Limited Partners Rights to Transfer. A. General. Subject to the provisions of Sections 11.3.C, 11.3.D, 11.3.E, 11.4 and 11.6, a Limited Partner (other than the General Partner) may transfer with or without the consent of the General Partner, all or any portion of its Partnership Interest, or any of such Limited Partner's rights as a Limited Partner, provided that prior written notice of such proposed transfer is delivered to the General Partner. Notwithstanding the foregoing, any Limited Partner may, at any time, without the consent of the General Partner, (i) transfer all or any portion of its Partnership Interest to the General Partner, (ii) transfer all or any portion of its Partnership Interest to an Affiliate, another original Limited Partner or to an Immediate Family member, subject to the provisions of Section 11.6, (iii) transfer all or any portion of its Partnership Interest to a trust for the benefit of a charitable beneficiary or to a charitable foundation, subject to the provisions of Section 11.6, and (iv) subject to the provisions of Section 11.6, pledge (a "Pledge") all or any portion of its Partnership Interest to a lending institution, which is not an Affiliate of such Limited Partner, as collateral or security for a bona fide loan or other extension of credit, and transfer such pledged Partnership Interest to such lending institution in connection with the exercise of remedies under such loan or extension or credit.
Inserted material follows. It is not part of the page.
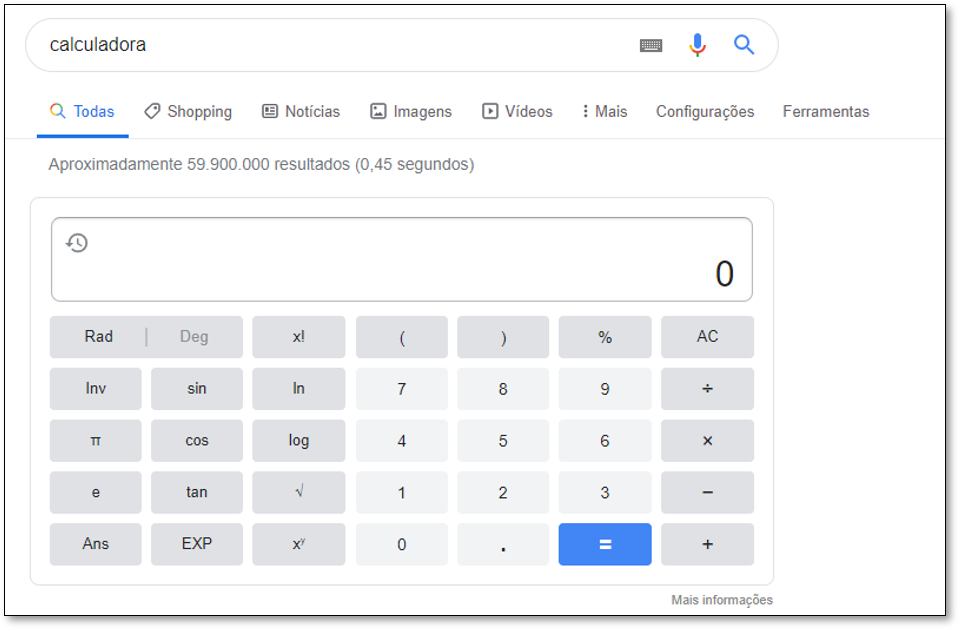Click the voice search microphone icon
This screenshot has width=959, height=629.
[x=697, y=45]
Each Limited Partner or Assignee (resulting from a transfer made pursuant to clauses (i) - (iv) of the proviso of the preceding sentence) shall have the right to transfer all or any portion of its Partnership Interest, subject to the provisions of Section 11.6 and the satisfaction of each of the following conditions (in addition to the right of each such Limited Partner or Assignee to continue to make any such transfer permitted by clauses (i) - (iv) of such proviso without satisfying either of the following conditions):

Appears in 5 contracts

Samples: LaSalle Hotel Properties, Guaranty Agreement (Equity Office Properties Trust), Assignment and Assumption Agreement (Equity Office Properties Trust)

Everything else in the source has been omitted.